Here, we create a copy of the original value of $", then we can then check what was added to it after calling require 'net/http'. When calling require 'net/http', ruby looks through its load paths, which includes /Users/alwold/.rvm/rubies/ruby-2.1.2/lib/ruby/2.1.0 (which we saw earlier) then it looks for net/http with various extensions, finding /Users/alwold/.rvm/rubies/ruby-2.1.2/lib/ruby/2.1.0/net/http.rb. That file then requires various other files, some of which require other files and so on, resulting in the eventual loading of all of the files we see in the previous output.

Each file that is loaded is evaluated by the interpreter, defining methods, classes, modules, etc. and executing code at the top level. In our case, this results in the Net::HTTP class (and lots of other stuff) being defined, at which point we can call its methods and make HTTP connections.

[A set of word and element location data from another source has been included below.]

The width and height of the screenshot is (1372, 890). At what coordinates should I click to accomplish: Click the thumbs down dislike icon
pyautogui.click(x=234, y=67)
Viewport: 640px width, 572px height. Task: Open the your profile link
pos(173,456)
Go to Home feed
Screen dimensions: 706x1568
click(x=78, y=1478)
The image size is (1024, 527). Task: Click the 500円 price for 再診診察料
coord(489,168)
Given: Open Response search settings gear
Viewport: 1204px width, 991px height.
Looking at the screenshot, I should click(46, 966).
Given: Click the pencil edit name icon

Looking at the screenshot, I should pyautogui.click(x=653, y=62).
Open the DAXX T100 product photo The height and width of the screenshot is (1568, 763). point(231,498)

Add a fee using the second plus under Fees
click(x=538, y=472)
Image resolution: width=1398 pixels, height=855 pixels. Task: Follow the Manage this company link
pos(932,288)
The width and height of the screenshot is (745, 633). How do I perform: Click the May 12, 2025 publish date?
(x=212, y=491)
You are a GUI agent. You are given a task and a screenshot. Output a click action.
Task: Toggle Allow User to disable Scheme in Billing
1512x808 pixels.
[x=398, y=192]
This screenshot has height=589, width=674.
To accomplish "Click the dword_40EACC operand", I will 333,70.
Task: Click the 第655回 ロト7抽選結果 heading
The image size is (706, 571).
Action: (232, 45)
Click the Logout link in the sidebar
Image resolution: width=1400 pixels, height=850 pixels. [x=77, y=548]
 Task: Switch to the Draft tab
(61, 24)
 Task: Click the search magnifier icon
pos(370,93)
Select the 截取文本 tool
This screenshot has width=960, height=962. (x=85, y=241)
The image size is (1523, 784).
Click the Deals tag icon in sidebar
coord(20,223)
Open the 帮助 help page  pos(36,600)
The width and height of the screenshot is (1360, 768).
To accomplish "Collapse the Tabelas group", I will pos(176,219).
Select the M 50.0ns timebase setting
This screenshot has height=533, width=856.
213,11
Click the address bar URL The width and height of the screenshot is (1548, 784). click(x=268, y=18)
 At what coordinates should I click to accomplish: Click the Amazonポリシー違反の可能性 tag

require_relative, load and autoload

Another method of interest is the require_relative method. require_relative is similar to require, except that it loads a file using a path relative to the script that contains the call to require_relative. So, for example, if you call require_relative 'bla' from within the file /foo/bar/baz.rb, the file /foo/bar/bla.rb is loaded. This is useful when you have a set of files, where you want to require to one file from another. With the normal require method, relative paths use the current directory as the starting point, and the current directory can be pretty unpredictable. With this in mind, it’s nice to be able to refer to a file relative to the path of the calling file.

Other methods of interest are the load and autoload methods. The load method is similar to require, except that it will always load the file, even if it has already been loaded. autoload can be used to trigger automatic loading of a file when particular constants are referenced. One thing to note is that only the require method is subject to the RubyGems magic I mentioned earlier.

The load and autoload methods are less commonly used, so I didn’t go too deep into detail on them, but if you want to learn more, this article does a good job explaining in more detail:

https://practicingruby.com/articles/ways-to-load-code

The require method is pretty simple, but it’s the basic building block for most of the code loading mechanisms in ruby. I think knowing the details of how it works will be helpful in understanding the way RubyGems and bundler work in further explorations. It should also be helpful in diagnosing any future issues with code loading.